→ What you are asked to do: Produce a verbatim copy of the following records, leaving out all pictures.

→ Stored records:
────────────────

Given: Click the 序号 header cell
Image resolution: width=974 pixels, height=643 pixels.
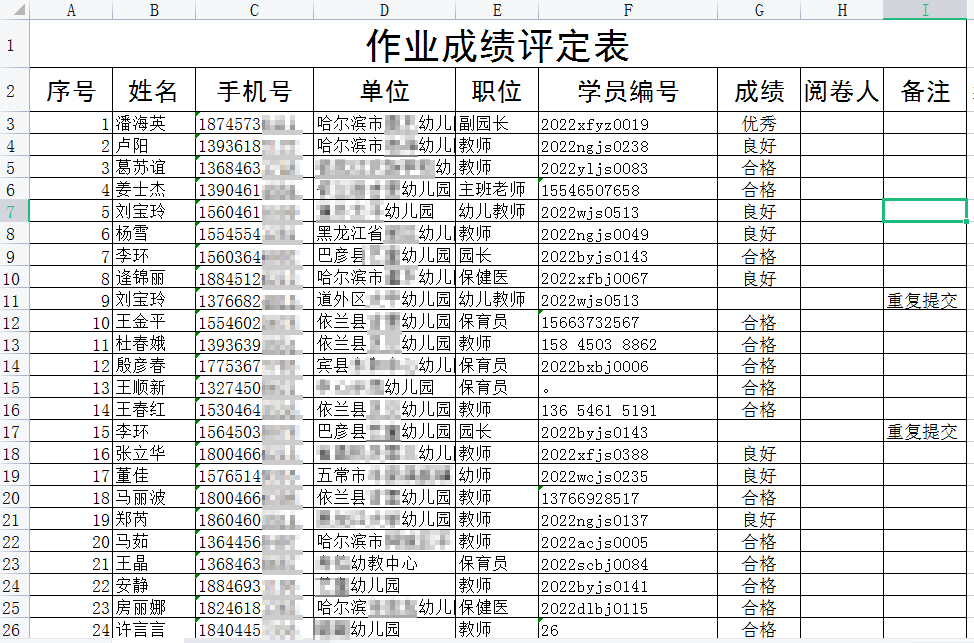Looking at the screenshot, I should [71, 92].
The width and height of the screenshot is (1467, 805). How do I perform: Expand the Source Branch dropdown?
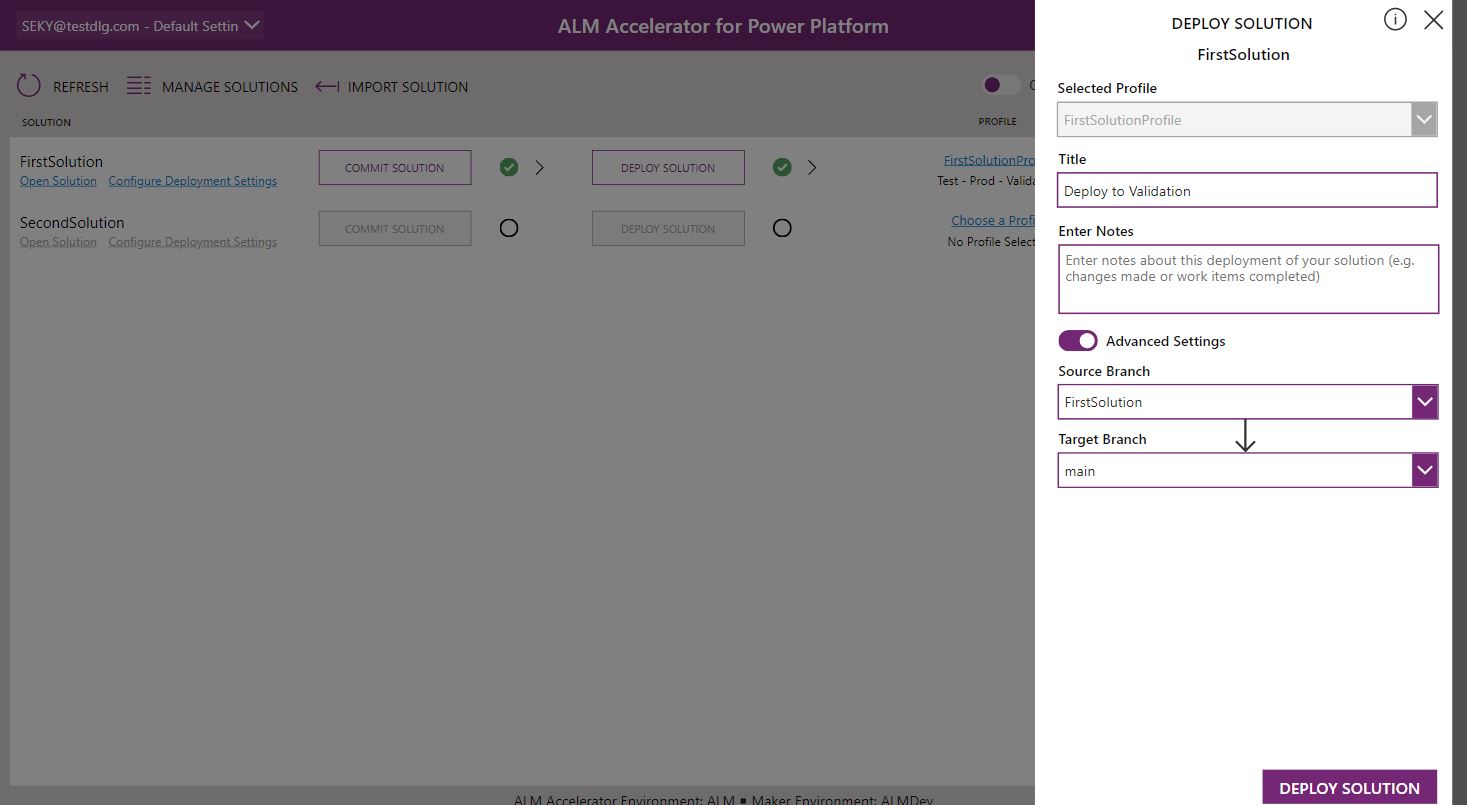(x=1424, y=401)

────────────────

→ Task answer:
Given: Click the 序号 header cell
Image resolution: width=974 pixels, height=643 pixels.
Looking at the screenshot, I should [71, 92].
The width and height of the screenshot is (1467, 805). How do I perform: Expand the Source Branch dropdown?
(x=1424, y=401)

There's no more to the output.